Converted last spring from a lowly Army freighter of the sort that toted toothpaste and toilet paper around the South Pacific during World War II, the ship was on her first surveillance mission, gathering intelligence practically on the doorstep of Russia's Pacific fleet headquarters at Vladivostok. The spooking game is a lonely one at best, but as Pueblo's 83-man crew and the rest of the world learned last week, it can also be perilous.

It was noon, Korea time, when a Soviet-built North Korean torpedo boat bore down on Pueblo. Commander Lloyd M. Bucher, 40, was not overly disturbed. Harassment is one of the hazards of electronic snooping, and Skipper Bucher (pronounced booker) had expected to be buzzed by MIGS and bugged by surface craft when he began a month-long tour off the North Korean coast nearly two weeks earlier.

"All Stop." Using international signal flags, the PT boat asked Pueblo's nationality. When she identified herself as American, the Korean boat signaled: "Heave to or I will open fire." Pueblo replied: "I am in international waters." She maintained her course at two-thirds speed (8 knots), with the PT boat never very far away. An hour later, three more North Korean vessels came slashing in from the southwest. One was a 30-knot, Soviet-built subchaser, the others 40-knot PT boats. "Follow in my wake," signaled one of the small vessels. "I have a pilot aboard." The Korean boats took up positions on Pueblo's bow, beam and quarter. Two MIG jets screamed in and began circling off the American vessel's starboard bow.

Still, Bucher kept his cool. After all, U.S. planes not infrequently buzz the Soviet trawlers that serve as spy ships, whooshing in at mast level and sometimes shearing off antennas. It was only when one of the Korean PT boats rigged fenders—rubber tubes and rope mats to cushion impact—and began backing toward Pueblo's bow that Bucher realized what was happening; in the bow of the PT boat stood an armed boarding party. "These guys are serious," the skipper radioed his home port, U.S. Navy headquarters in Yokosuka, Japan. "They mean business."

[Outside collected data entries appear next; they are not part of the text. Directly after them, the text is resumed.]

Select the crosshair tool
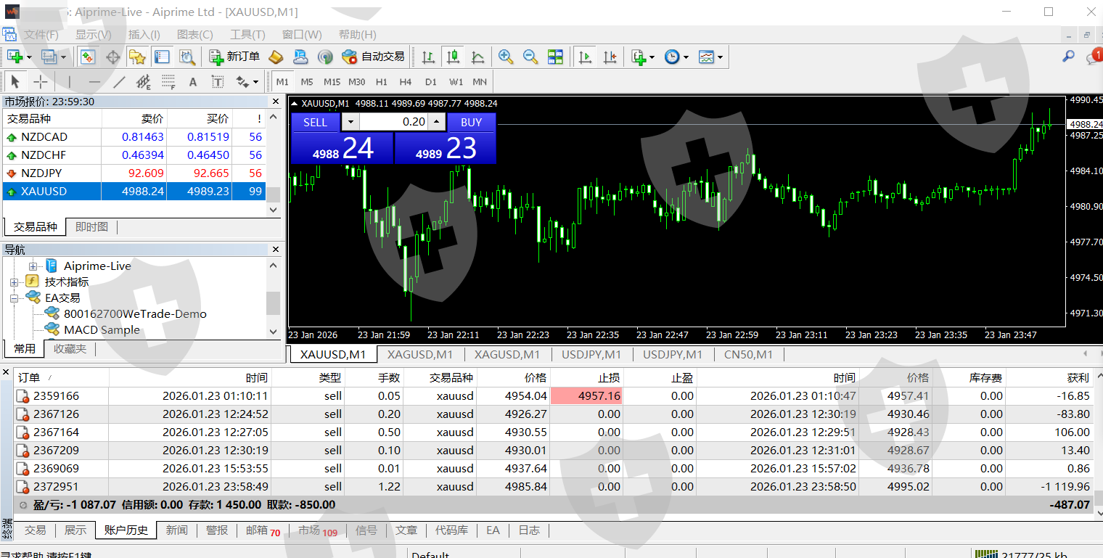Image resolution: width=1103 pixels, height=558 pixels. pyautogui.click(x=41, y=82)
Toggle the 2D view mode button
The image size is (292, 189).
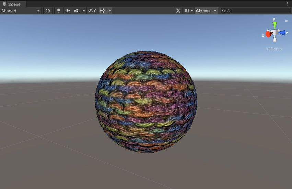[x=48, y=11]
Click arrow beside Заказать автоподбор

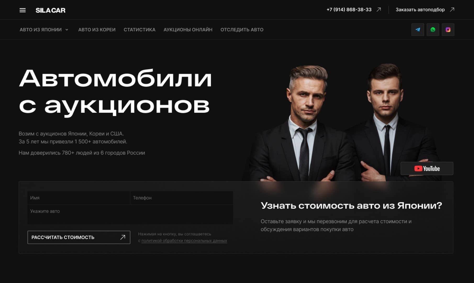click(x=452, y=10)
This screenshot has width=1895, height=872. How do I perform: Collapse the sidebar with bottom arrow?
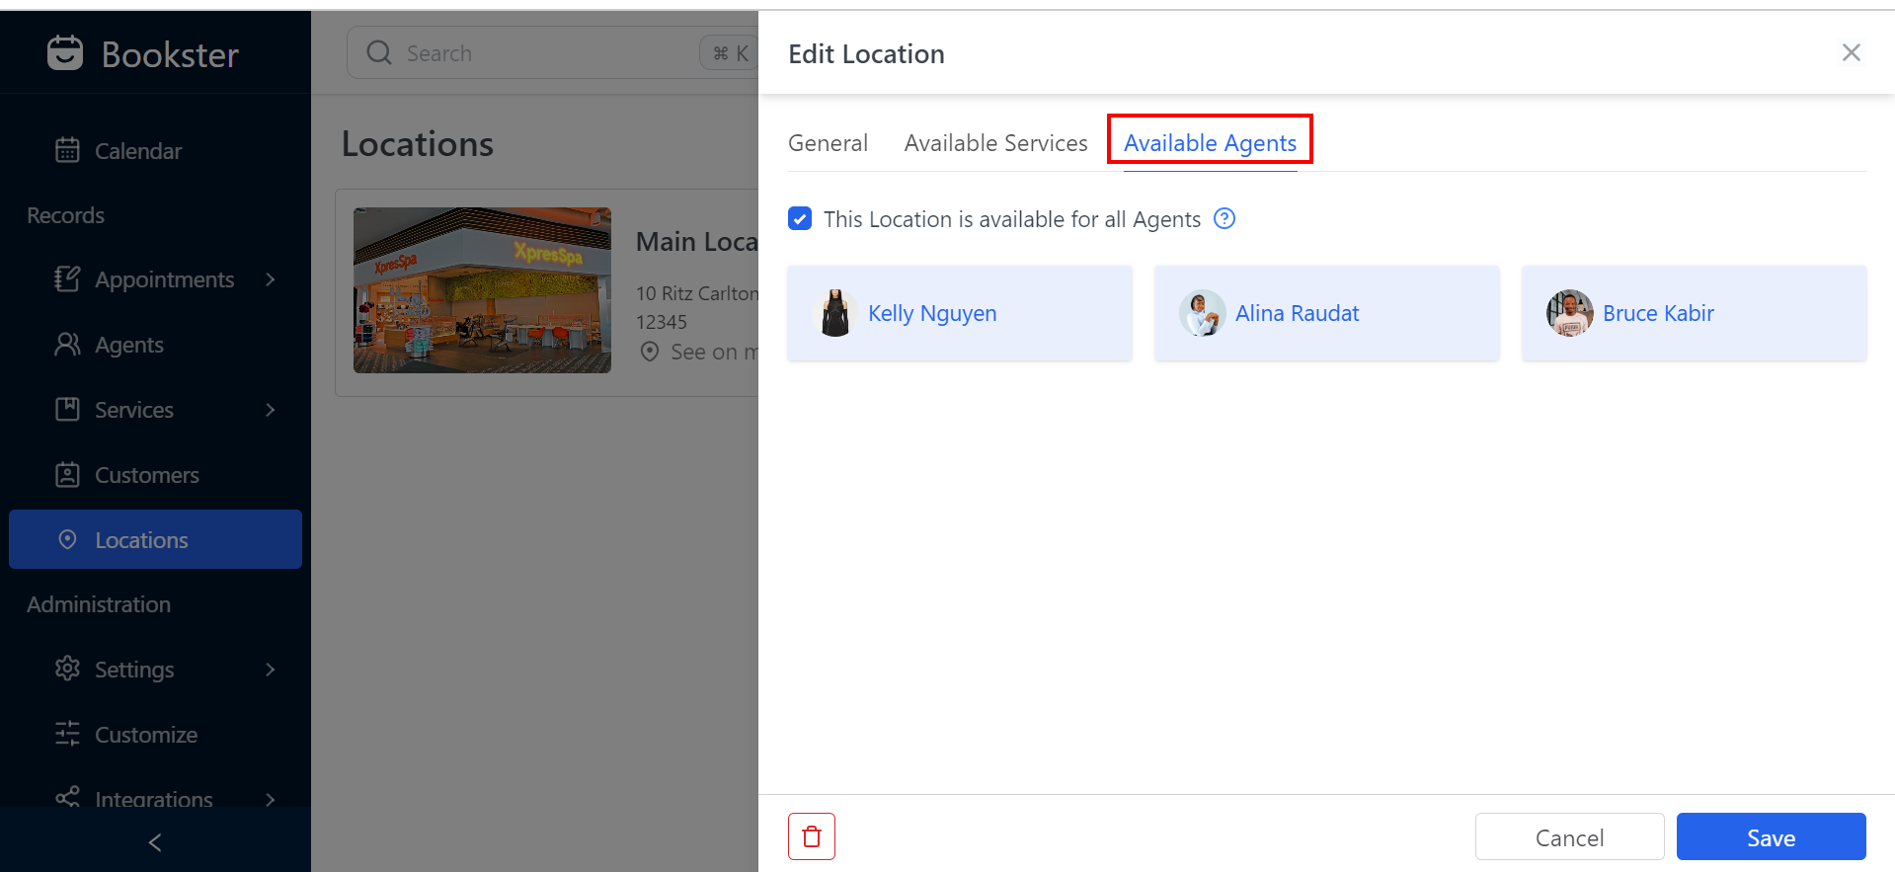pos(155,842)
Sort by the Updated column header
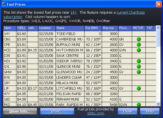The width and height of the screenshot is (163, 118). pos(47,28)
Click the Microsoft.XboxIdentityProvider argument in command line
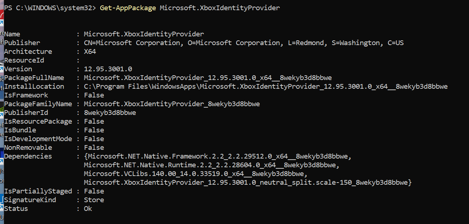 pyautogui.click(x=220, y=8)
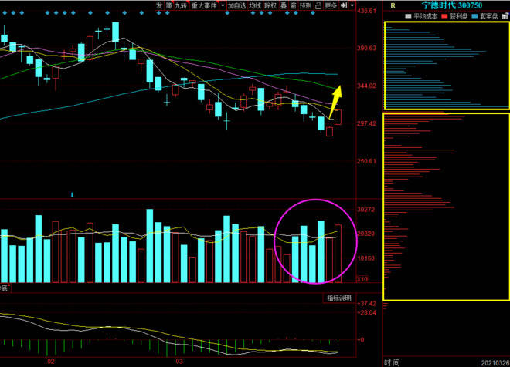Click the 平均成本 legend swatch
This screenshot has height=367, width=510.
pos(408,15)
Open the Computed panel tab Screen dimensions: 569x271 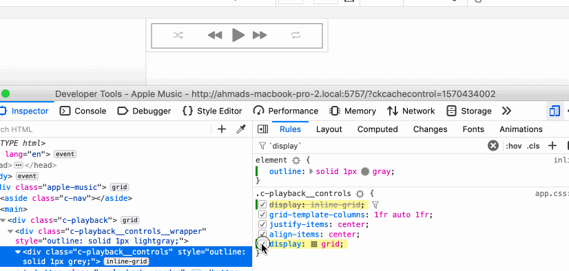pyautogui.click(x=377, y=129)
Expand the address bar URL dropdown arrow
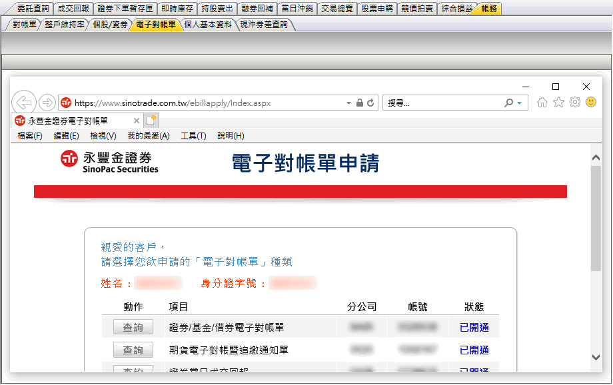 (348, 103)
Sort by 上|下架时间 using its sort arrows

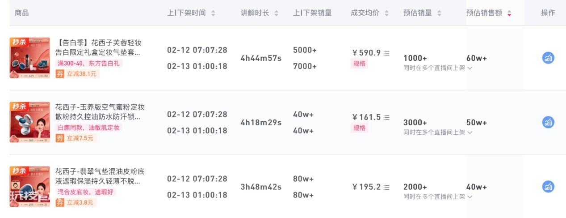coord(213,13)
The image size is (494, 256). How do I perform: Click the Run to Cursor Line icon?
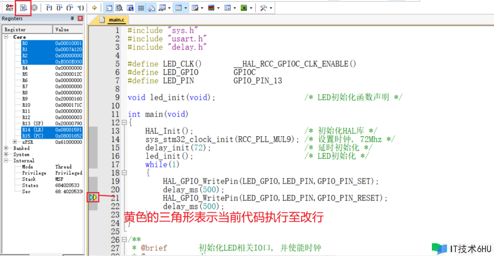(80, 8)
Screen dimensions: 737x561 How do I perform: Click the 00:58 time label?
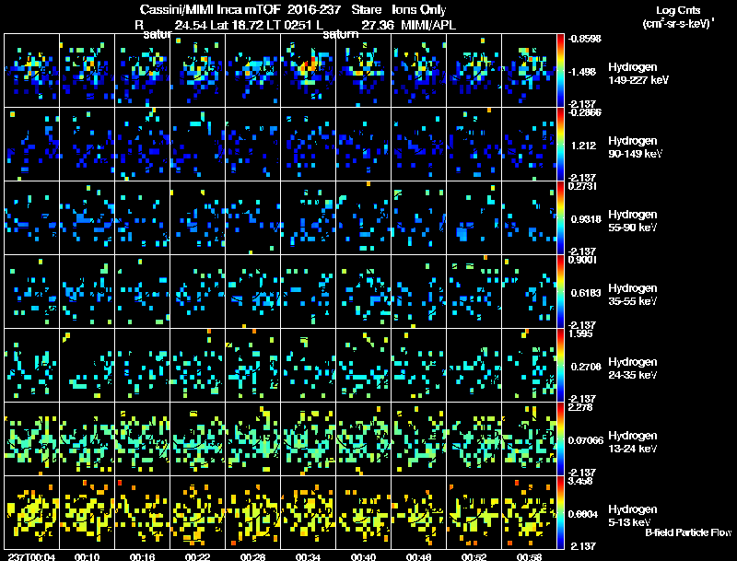tap(529, 557)
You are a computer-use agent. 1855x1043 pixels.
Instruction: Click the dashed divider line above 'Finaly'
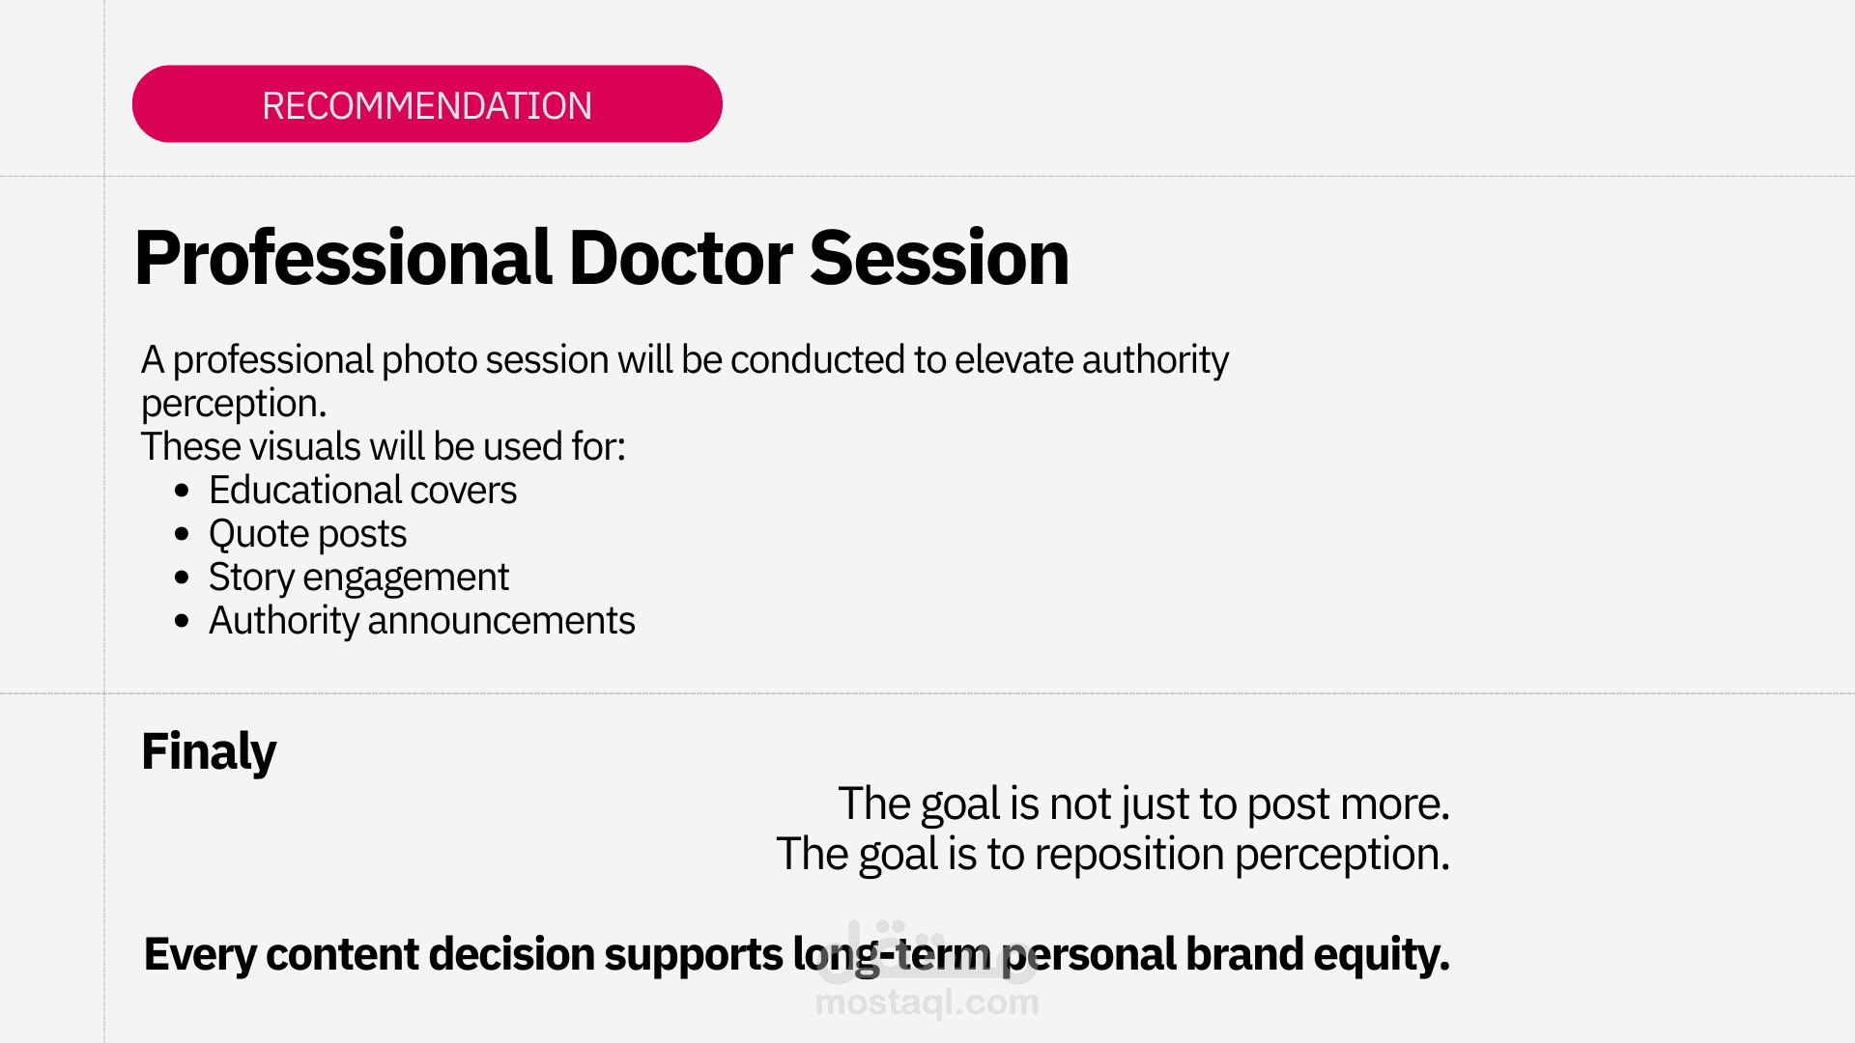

Strangely enough for a ship of such sophistication and strategic value, Pueblo had no automatic "destruct" mechanism. As the Koreans swarmed aboard, U.S. Navymen feverishly set fire to the files, dumped documents, shredded the codes, and did their valiant best to wreck the electronic gear with axes, sledge hammers and hand grenades. In the process, apparently, one sailor's leg was blown off and three others were injured. According to a Defense Department official, Bucher's instructions "covered everything except being boarded."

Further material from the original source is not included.